:: Information supplied

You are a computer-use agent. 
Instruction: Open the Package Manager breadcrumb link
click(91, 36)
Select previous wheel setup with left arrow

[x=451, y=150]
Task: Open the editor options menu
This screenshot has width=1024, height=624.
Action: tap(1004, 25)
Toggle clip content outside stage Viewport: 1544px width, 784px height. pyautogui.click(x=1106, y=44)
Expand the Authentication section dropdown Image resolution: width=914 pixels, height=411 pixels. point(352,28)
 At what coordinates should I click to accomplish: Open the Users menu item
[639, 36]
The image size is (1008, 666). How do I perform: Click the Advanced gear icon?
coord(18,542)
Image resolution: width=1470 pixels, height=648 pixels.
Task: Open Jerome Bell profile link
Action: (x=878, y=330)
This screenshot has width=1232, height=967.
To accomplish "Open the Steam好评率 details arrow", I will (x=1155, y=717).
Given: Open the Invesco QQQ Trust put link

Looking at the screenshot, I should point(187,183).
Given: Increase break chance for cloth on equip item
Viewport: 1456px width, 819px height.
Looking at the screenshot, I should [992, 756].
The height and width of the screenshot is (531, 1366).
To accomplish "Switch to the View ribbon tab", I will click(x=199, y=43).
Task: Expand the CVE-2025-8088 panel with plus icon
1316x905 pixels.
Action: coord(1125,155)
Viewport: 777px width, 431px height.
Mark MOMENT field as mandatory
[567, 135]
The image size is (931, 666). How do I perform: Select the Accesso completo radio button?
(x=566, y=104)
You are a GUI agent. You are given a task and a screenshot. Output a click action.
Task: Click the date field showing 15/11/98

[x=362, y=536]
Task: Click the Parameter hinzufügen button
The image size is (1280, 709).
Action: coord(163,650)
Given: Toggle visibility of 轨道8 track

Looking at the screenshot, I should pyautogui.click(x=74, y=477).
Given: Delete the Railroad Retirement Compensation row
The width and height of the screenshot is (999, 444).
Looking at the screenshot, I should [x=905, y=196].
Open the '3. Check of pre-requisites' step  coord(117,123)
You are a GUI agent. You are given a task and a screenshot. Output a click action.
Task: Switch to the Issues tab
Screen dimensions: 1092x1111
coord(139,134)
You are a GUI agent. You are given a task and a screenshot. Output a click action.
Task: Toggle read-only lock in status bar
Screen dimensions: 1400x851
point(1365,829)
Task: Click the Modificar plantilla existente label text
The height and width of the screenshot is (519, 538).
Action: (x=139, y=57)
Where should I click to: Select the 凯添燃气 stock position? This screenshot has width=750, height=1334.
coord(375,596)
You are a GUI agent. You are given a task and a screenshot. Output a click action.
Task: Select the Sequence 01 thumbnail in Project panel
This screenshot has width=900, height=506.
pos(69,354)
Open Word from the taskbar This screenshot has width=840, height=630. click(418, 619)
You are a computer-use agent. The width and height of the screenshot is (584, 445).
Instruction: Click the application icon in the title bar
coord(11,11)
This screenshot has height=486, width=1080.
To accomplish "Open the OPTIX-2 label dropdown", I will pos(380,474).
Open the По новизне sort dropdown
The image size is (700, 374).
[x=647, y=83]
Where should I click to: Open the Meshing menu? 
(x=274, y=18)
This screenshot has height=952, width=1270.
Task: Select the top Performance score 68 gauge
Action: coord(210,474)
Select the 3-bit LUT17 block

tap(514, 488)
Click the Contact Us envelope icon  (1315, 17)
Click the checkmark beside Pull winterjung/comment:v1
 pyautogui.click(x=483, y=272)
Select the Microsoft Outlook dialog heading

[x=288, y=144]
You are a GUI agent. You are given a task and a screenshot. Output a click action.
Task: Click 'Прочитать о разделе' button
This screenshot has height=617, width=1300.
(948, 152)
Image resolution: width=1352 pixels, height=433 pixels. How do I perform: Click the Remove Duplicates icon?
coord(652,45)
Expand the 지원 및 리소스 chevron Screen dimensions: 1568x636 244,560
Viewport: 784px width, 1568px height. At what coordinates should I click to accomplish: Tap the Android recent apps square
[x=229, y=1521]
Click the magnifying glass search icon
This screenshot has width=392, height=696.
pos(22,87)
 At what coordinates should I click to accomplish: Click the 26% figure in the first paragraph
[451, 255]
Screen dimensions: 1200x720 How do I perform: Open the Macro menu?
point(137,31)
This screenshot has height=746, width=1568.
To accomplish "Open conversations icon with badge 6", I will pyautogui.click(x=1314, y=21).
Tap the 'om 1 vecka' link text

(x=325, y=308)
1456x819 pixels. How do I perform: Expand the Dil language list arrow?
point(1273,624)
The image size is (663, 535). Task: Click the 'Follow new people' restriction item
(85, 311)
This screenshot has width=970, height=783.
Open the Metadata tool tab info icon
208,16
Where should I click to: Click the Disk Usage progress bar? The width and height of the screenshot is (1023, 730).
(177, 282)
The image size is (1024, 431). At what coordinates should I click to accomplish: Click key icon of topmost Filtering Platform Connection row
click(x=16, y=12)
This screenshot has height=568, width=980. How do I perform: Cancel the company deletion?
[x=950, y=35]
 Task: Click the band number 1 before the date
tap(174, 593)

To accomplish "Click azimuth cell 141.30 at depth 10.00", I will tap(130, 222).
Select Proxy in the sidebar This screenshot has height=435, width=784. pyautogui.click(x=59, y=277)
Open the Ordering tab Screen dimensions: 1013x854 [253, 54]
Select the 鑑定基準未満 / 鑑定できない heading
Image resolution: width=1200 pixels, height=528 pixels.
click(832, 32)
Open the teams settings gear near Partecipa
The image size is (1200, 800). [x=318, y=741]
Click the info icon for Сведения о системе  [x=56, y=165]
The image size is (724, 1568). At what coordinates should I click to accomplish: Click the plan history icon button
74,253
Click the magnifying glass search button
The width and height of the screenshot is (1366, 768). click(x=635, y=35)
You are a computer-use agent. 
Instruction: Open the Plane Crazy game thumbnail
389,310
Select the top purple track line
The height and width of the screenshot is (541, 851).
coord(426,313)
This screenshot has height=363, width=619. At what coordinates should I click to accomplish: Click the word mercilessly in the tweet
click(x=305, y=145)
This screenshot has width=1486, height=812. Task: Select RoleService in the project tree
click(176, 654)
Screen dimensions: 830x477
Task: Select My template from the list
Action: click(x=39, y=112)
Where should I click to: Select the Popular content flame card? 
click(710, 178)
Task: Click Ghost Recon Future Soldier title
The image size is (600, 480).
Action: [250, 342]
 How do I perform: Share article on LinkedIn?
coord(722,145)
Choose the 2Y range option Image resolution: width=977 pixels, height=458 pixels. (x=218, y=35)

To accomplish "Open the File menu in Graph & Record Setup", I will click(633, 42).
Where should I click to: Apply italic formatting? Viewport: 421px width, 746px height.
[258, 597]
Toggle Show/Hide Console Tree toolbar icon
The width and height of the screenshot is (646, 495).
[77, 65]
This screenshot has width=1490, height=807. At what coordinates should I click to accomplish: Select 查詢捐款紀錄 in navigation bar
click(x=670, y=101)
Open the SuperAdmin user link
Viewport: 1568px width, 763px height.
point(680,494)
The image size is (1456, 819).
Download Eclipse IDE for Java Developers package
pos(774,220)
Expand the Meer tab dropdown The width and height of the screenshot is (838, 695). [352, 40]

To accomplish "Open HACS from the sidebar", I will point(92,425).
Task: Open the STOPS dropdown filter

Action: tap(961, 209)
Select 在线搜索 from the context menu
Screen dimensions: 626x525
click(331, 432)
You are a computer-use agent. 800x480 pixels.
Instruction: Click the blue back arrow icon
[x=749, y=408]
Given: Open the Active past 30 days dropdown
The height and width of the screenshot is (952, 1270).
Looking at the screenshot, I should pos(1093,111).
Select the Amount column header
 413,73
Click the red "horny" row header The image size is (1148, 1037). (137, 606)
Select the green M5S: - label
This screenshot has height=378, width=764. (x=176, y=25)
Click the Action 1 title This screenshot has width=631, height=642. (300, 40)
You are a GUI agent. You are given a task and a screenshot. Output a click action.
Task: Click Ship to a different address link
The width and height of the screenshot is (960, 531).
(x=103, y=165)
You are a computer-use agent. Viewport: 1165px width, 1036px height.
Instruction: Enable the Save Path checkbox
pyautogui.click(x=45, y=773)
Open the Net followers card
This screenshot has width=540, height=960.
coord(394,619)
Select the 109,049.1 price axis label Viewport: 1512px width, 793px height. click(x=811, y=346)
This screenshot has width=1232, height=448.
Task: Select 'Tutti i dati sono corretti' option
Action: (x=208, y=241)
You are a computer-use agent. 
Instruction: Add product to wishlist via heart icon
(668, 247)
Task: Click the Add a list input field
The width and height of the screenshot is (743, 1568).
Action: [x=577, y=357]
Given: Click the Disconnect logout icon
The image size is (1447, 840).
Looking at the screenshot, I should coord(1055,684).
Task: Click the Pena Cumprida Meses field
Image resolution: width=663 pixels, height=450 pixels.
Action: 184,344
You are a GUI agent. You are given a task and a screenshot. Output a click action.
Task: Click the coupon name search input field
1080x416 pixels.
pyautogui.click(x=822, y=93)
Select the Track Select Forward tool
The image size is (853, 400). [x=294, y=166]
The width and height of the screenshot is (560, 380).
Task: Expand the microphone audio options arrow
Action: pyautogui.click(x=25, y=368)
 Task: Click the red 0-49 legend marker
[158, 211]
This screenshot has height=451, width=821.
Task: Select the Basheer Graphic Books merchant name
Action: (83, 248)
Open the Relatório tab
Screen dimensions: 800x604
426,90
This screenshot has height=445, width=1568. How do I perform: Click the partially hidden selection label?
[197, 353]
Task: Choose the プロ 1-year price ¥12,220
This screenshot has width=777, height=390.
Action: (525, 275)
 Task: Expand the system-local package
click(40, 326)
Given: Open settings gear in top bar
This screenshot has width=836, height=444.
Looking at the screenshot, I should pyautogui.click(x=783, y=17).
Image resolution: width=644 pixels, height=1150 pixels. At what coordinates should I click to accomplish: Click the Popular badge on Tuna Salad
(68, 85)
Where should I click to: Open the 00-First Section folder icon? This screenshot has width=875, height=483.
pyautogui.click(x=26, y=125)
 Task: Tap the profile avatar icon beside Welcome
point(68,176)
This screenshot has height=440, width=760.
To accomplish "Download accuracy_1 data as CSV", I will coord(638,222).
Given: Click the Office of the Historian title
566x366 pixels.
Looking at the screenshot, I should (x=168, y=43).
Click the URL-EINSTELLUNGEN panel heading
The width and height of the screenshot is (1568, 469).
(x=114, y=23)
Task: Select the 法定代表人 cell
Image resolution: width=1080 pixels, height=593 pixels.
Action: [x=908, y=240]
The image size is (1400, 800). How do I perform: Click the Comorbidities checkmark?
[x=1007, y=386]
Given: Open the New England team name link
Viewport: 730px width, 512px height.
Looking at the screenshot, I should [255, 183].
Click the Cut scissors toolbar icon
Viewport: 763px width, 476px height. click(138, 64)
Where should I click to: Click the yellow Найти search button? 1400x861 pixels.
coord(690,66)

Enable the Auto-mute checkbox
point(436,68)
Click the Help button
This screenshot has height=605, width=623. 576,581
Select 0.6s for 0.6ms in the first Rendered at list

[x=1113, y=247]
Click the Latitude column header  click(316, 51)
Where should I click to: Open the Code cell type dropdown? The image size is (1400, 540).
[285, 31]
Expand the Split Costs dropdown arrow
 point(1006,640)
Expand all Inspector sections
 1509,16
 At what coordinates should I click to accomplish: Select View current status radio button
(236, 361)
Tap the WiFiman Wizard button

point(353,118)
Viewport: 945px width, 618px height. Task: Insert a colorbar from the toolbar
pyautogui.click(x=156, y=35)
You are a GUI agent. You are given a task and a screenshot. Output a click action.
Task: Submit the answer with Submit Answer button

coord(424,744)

::::

**Task directions:** If a line above holds the word "sidebar", copy it.

**Written solution:**
Select Proxy in the sidebar This screenshot has height=435, width=784. pyautogui.click(x=59, y=277)
To accomplish "Open HACS from the sidebar", I will point(92,425).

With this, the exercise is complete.